- **Problem statement**
Using the data that follows, output only the lines from the line with "The width and" up to and including the line with "Click the Sleep(5000) statement", exactly, leaving pictures aside.

- **Available data**

[Start of section]

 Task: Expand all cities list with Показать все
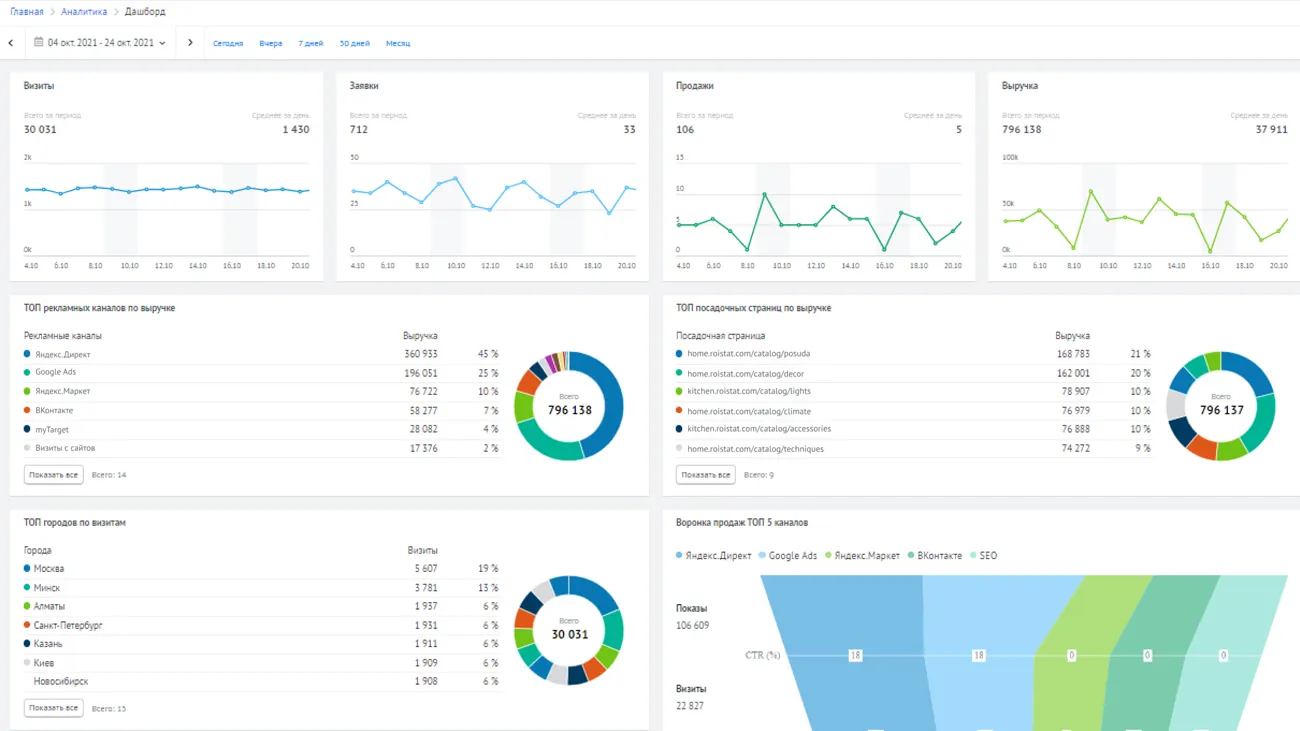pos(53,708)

[End of section]
[Start of section]

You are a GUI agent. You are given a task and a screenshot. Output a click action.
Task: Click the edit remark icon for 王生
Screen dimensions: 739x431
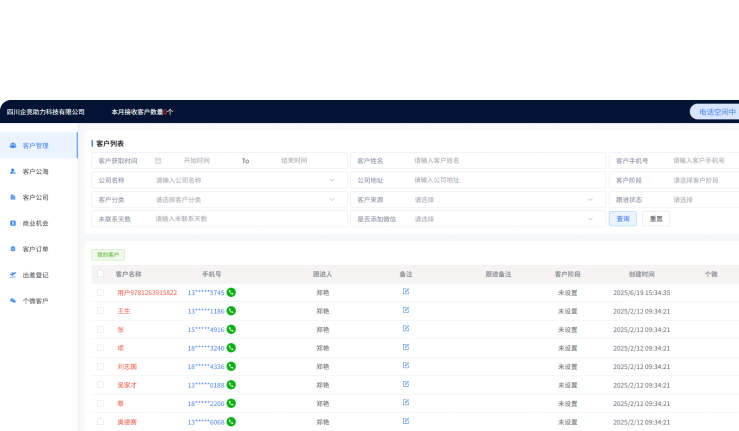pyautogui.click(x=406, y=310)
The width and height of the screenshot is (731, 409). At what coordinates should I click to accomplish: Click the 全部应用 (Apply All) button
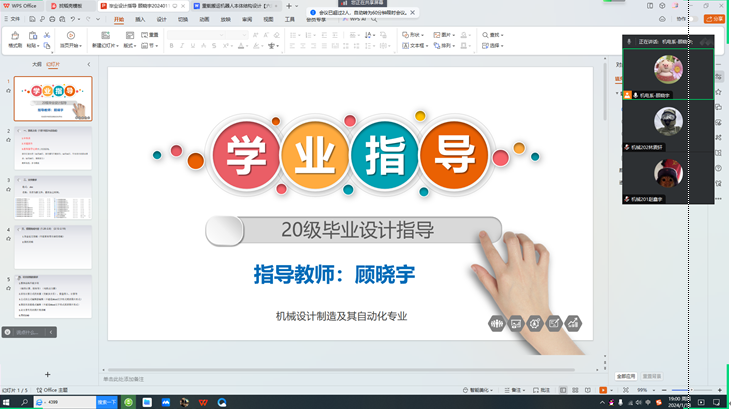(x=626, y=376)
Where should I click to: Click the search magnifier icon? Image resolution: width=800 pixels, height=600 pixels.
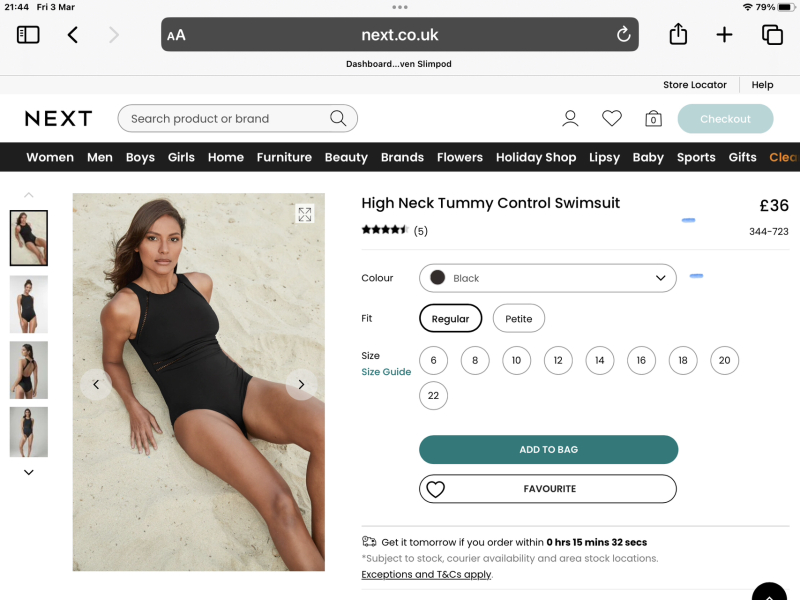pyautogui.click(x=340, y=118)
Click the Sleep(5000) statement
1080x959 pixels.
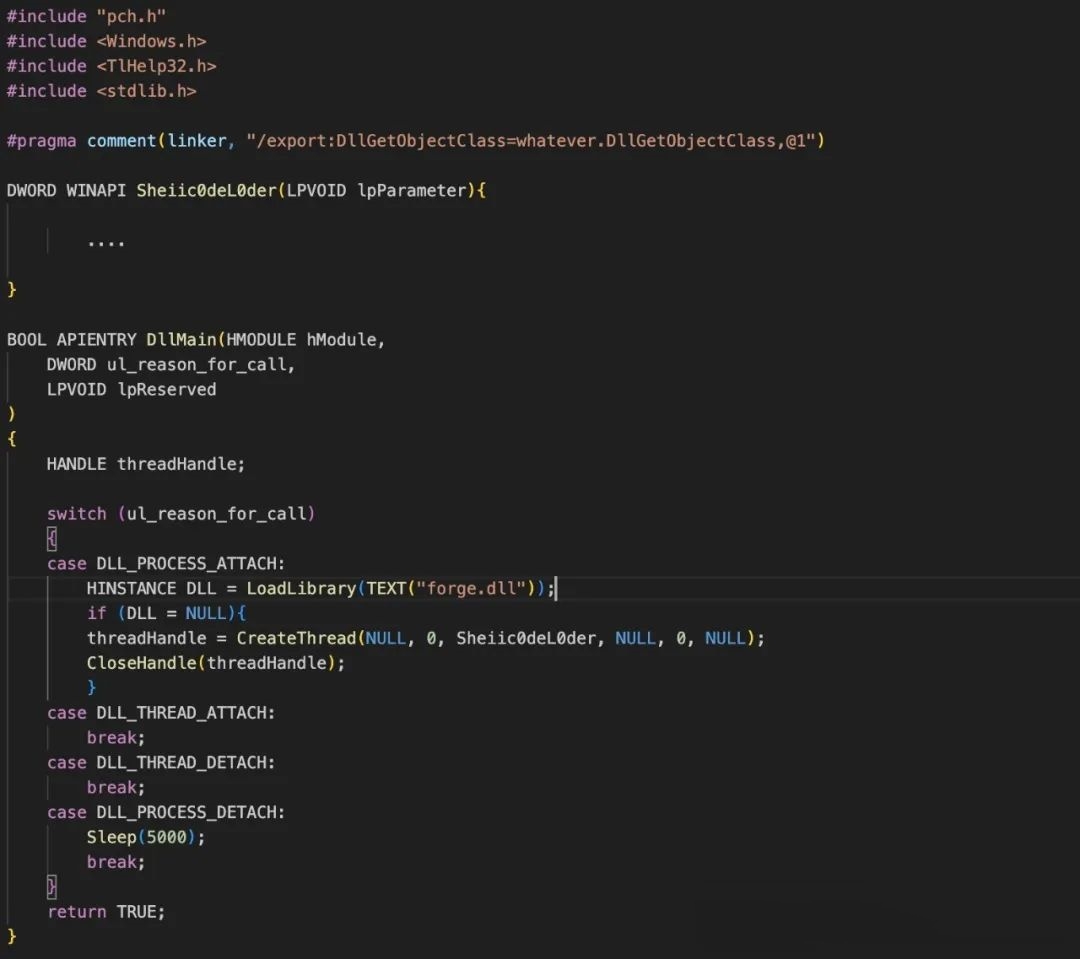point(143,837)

[End of section]
[Start of section]

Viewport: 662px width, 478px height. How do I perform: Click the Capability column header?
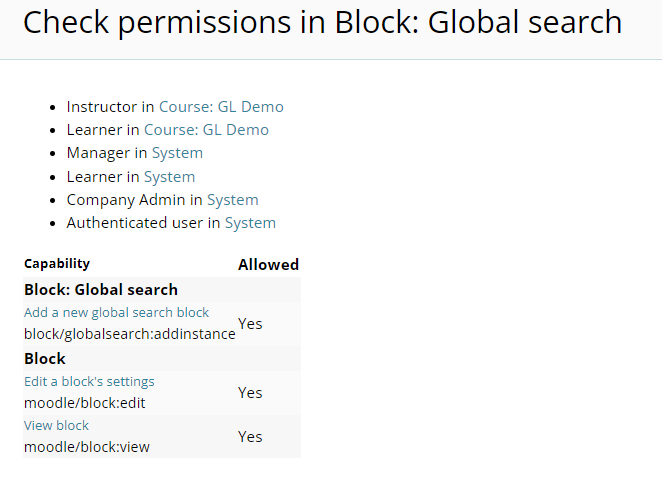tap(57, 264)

[End of section]

- **The answer**
The width and height of the screenshot is (731, 409). At what coordinates should I click to accomplish: Click the 全部应用 (Apply All) button
(x=626, y=376)
Where should I click to: Click the search magnifier icon? Image resolution: width=800 pixels, height=600 pixels.
pyautogui.click(x=340, y=118)
Click the Sleep(5000) statement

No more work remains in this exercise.